Update string replace to ignore values in list

Question

I'm attempting to replace substrings in a string with the condition that the values being replaced are not in the ignore list. For example, as id_1 is in the the ignore_list then 'id_1' within test_str should not be replaced :

ignore_list = ['id_1']
test_str = "id_1Testid"
test_str = test_str.replace('id' , 'test2')

test_str should contain 'id_1Testtest2' instead of 'test2_1Testtest2'

How to update such that items in ignore_list which are in test_str are not replaced ?

The only way I can think of that you're going to get a one-liner solution to this is if you use the regular expression form of replace, and you can involve a list of strings in that expression. It would seem that's totally doable if you expand the list into the expression string. — CryptoFool
– CryptoFool, Commented Mar 21, 2021 at 17:54
Can you clarify what do you mean by "values being replaced are not in the ignore list". Should the items of the ignore list be inspected at the position where id is found? If not possible before and after that?
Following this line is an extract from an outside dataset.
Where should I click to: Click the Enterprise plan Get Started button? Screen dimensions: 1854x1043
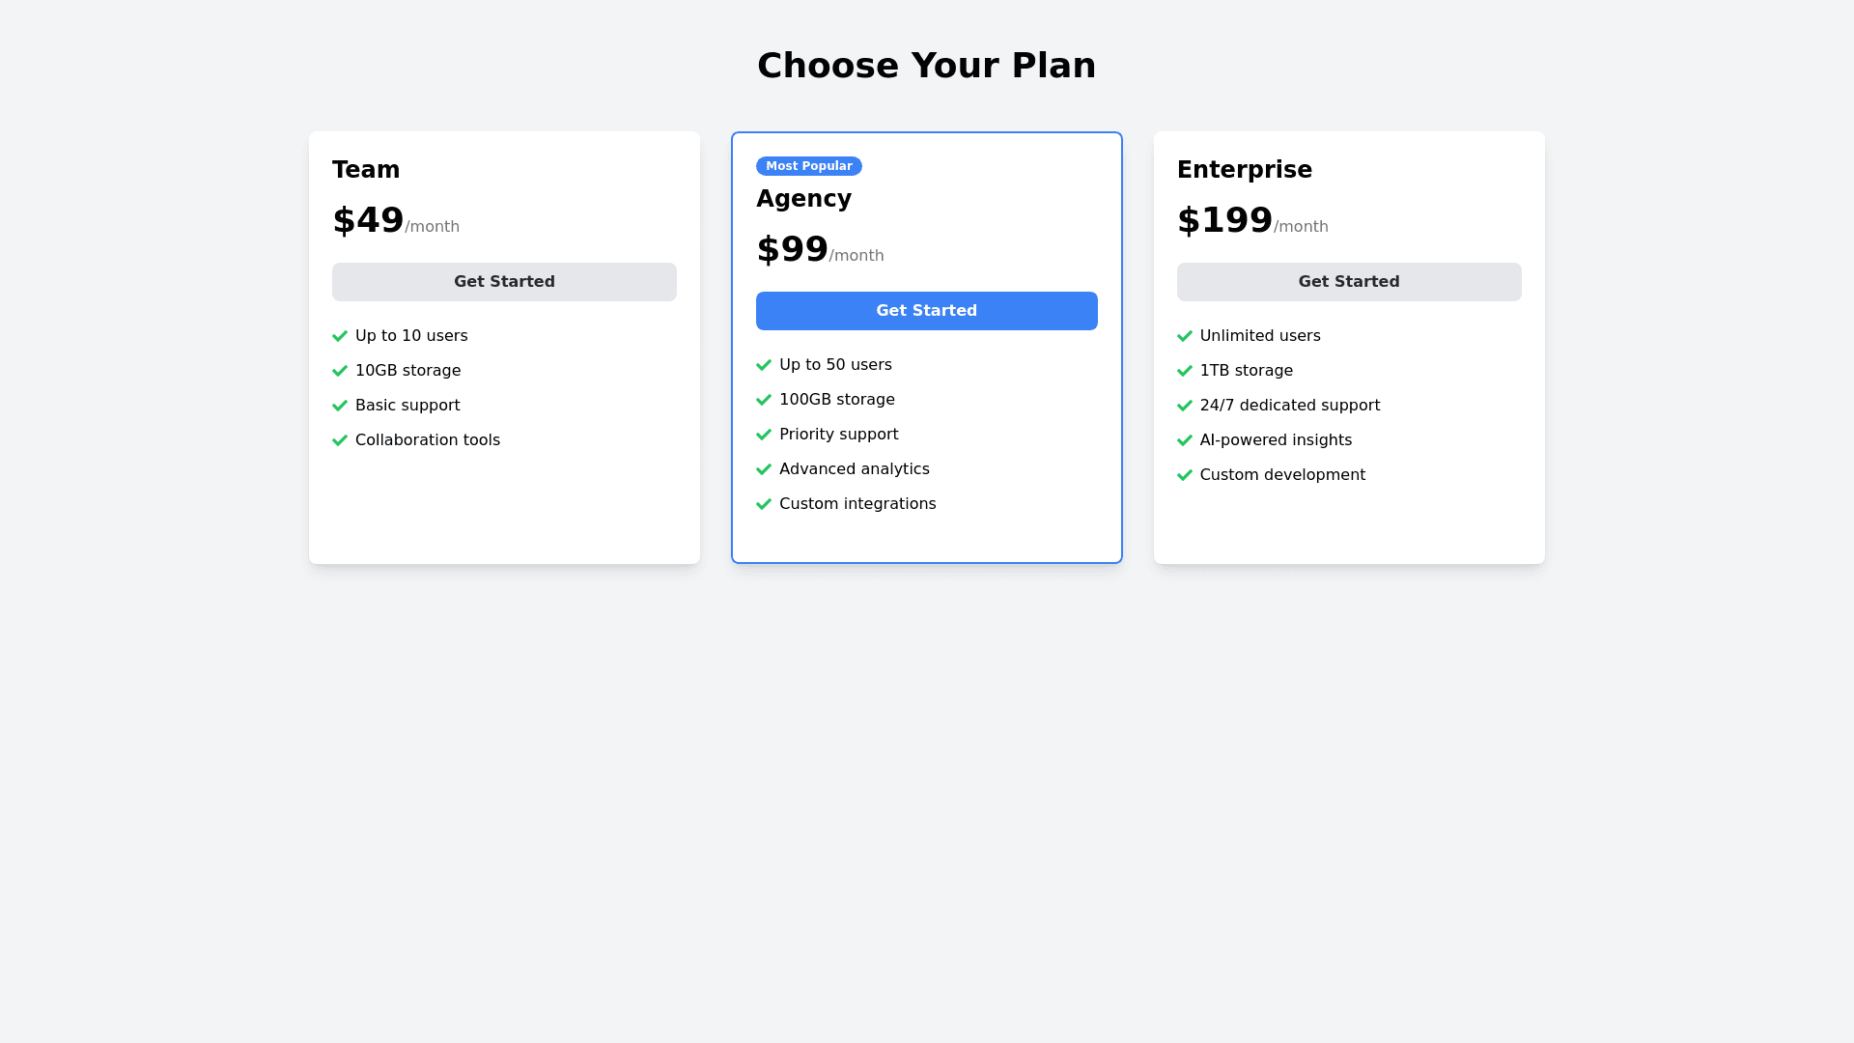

What result do you expect with test_str = "abababidab_ababidab_abidababidab_idididid" and ignore_list = ["ababidab", "2id", "idt"]. Having one unique solution to this input enable us to easily discriminate correct answers from wrong ones. — Jérôme Richard
– Jérôme Richard, Commented Mar 21, 2021 at 19:13
@blue-sky The accepted answer doesn't seem to work for all scenarios, eg print(complex_replace("id_id_1Testid", ['id_1'], 'id', 'test2')). — Abhi_J
– Abhi_J, Commented Mar 22, 2021 at 18:25

Abhi_J · Accepted Answer · 2021-03-21 20:54:51Z

Not a oneliner but this works:

import re

def my_replacer(ignore_list, input_str, to_replace, replace_with):
    ignore_indices = [(m.start(), m.end()) for w in ignore_list for m in re.finditer(w, input_str)]
    temp = [(m.start(), m.end()) for m in re.finditer(to_replace, input_str)]
    replace_indices = []
    for i in temp:
        rep_i = True
        for j in ignore_indices:
            if j[0]<=i[0]<=j[1]:
                rep_i = False
                break
        if rep_i:
            replace_indices.append(i)

    if len(replace_indices):
        return my_replacer(ignore_list, ''.join([input_str[:replace_indices[0][0]], replace_with, input_str[replace_indices[0][1]:]]), to_replace, replace_with)
    else:
        return input_str


print(my_replacer(['id_1'], "id_1Testid", 'id', 'test2'))

print(my_replacer(['id_1', 'id_2'], "id_1id_2Testid_id_id", 'id', 'test2'))

print(my_replacer(['aaidaa'], "aaidaaTestid", 'id', 'test2'))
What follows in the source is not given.